In his dissenting opinion, judge Ranzoni criticized the European Court of Human Right’s judgment in Breyer for another number of reasons. According to him, the Court as well as the Constitutional Court in Germany overlooked the fact that the data in question, admittedly not sensitive in itself, “facilitates the identification of the parties to every telephone call or message exchange and [hence] the attribution of possibly sensitive information to an identifiable person”. However, in that regard, it must be pointed out that the extent to which such is, in the circumstances of this case, possible on the basis of subscriber information, remains considerably lower than in cases where traffic and location data of users of telecommunications services are indiscriminately stored. Indeed, in the former situation, it will always be the individual telecommunication event that will be the point of departure. It can, by contrast, on the basis of the subscriber information databases, not be established whoever a person has called, or from where to where he or she has done so, nor for how long or when. Therefore, the level of interference considered in Breyer and Ministerio Fiscal, should indeed be distinguished from the one at issue in Digital Rights Ireland and Tele2 Sverige and Watson and Others. The fact that the data storage reviewed in Breyer is indiscriminate, and therefore concerned everyone using mobile-communication service, including users of pre-paid SIM cards, alike “even though there was no evidence to suggest that their conduct might have a link to criminal or other offences”, is justifiable for the same reason.

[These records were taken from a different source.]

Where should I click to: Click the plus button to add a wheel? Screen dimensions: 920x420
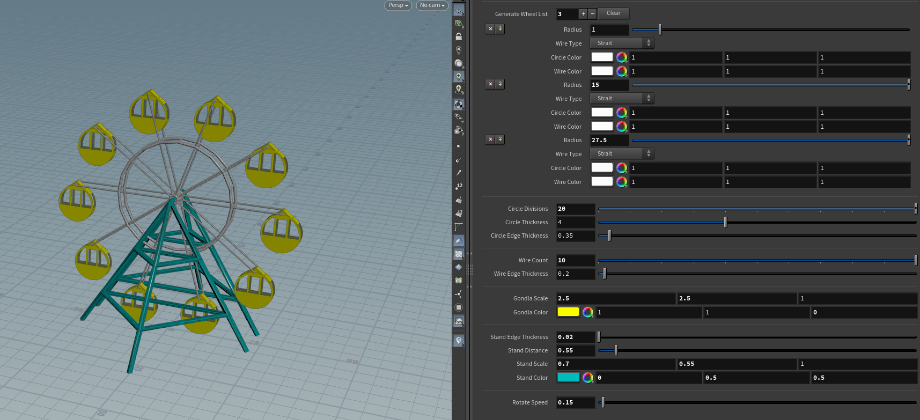click(584, 14)
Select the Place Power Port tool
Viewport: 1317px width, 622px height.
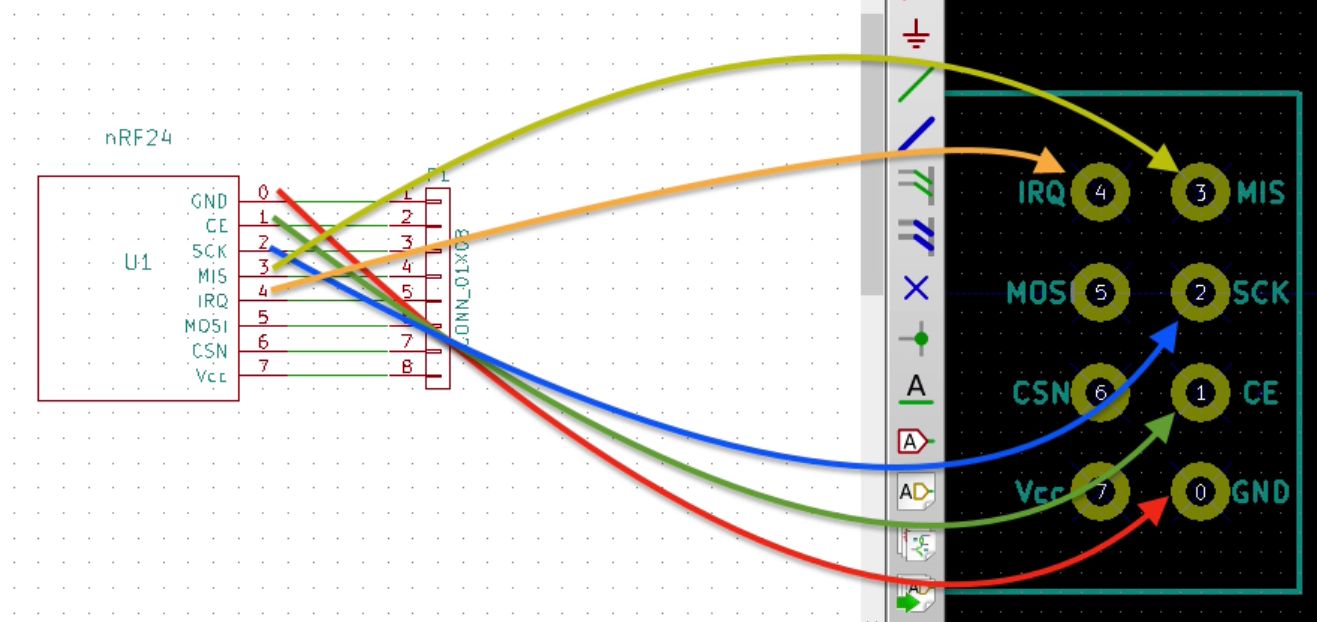click(915, 32)
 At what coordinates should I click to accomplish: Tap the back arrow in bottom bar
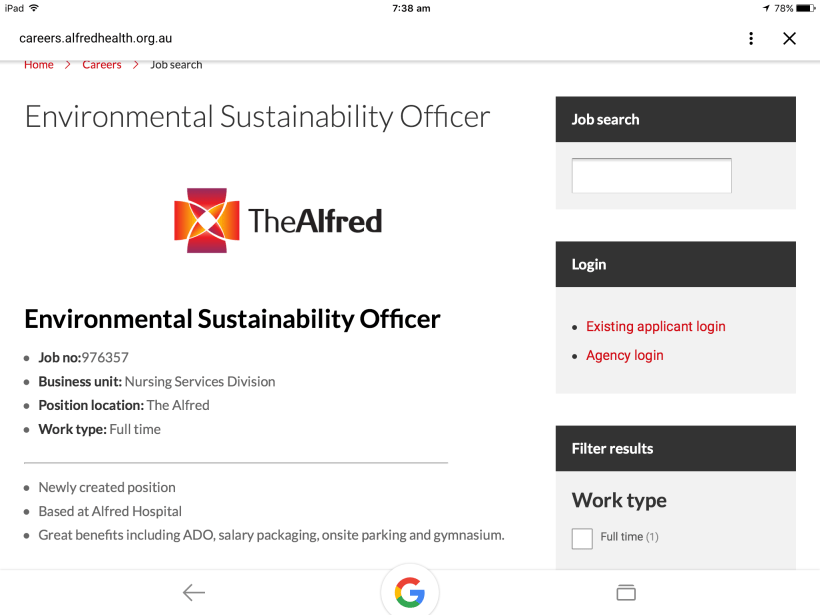click(x=194, y=593)
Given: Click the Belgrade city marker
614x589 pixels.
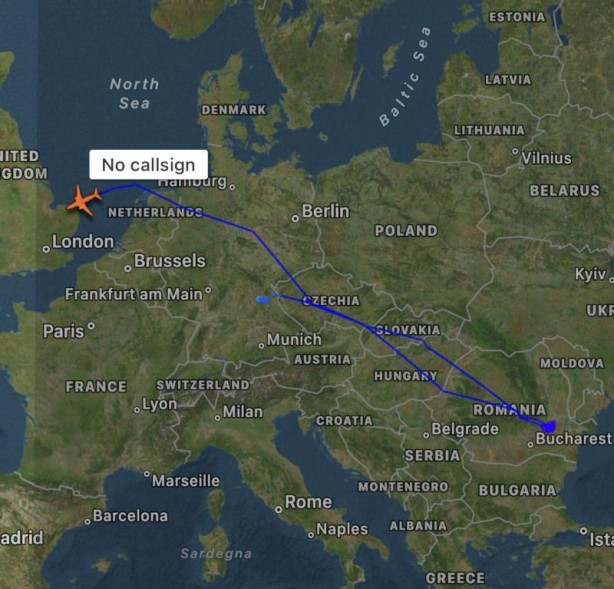Looking at the screenshot, I should 426,435.

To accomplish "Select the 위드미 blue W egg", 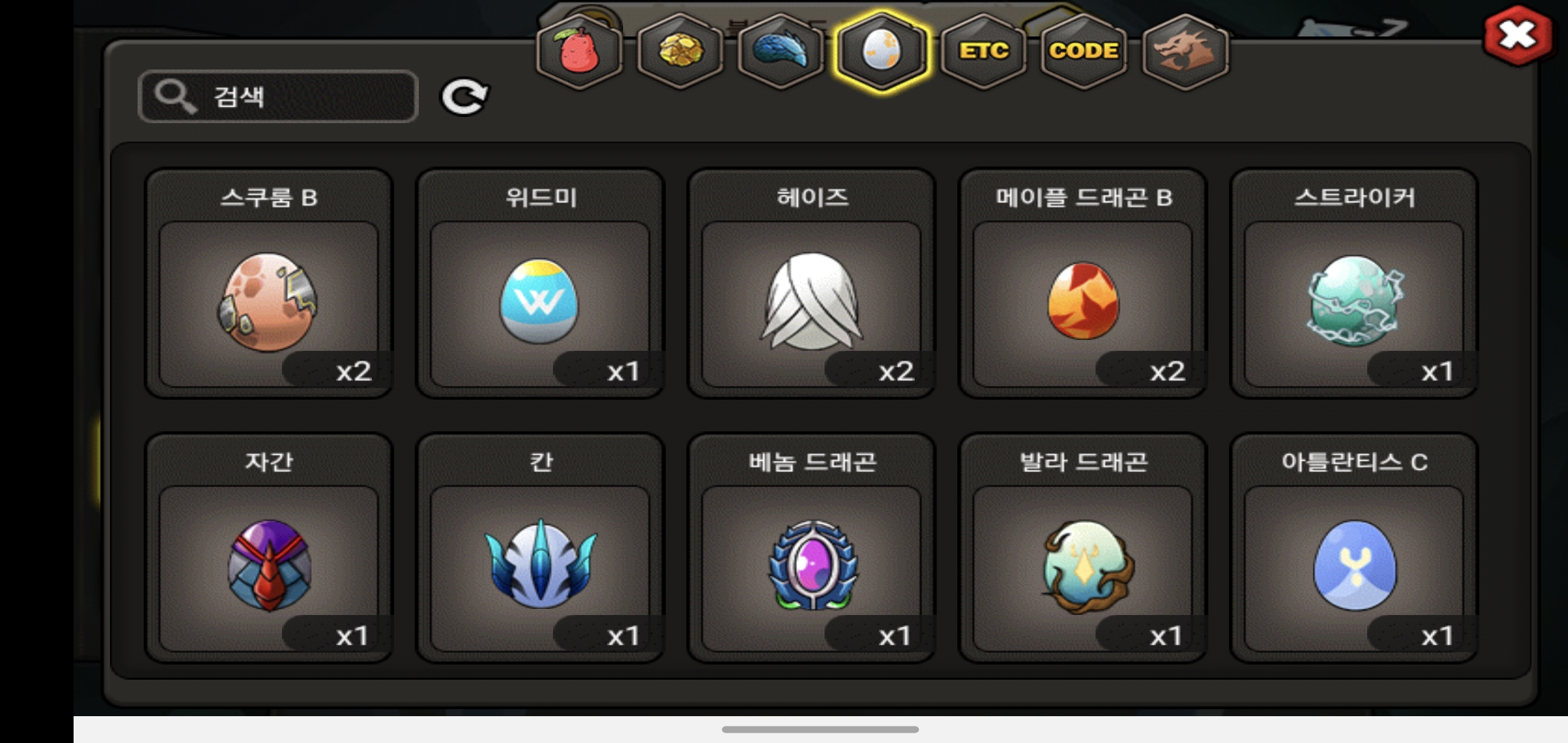I will tap(540, 283).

Ranzoni further disagreed with the majority as regards “the assessment of safeguards and whether the existing ones, if any, are sufficient in order to effectively prevent the misuse and abuse of personal data”. He argued, more specifically, that, in the circumstances of the case, the double-door concept does not qualify as an efficient safeguard since the data retrievals, while based on broad and general provisions – which may suffice as legal keys to the door –, do not require an order by a judicial or an otherwise independent authority. As individuals are, moreover, not notified after their data has been retrieved, a “victim of the interference has no knowledge and cannot seek a review [thereof]”. The observation that redress can nevertheless be sought together with legal redress proceedings against final decisions by the authorities, moreover “only applies to information requests that have led to further telecommunication surveillance or other investigative measures”. It can be noted in that regard that the Court itself, in Breyer, held that “the level of review and supervision has to be considered as an important, but not decisive element in the proportionality assessment of the collection and storage of such a limited data set”, thereby seemingly accepting the insufficiency of the German system in this context. In view of the total sum of some 34 million data sets that were consulted under the automated procedure in 2015, the lack of a review mechanism nonetheless indeed seems questionable.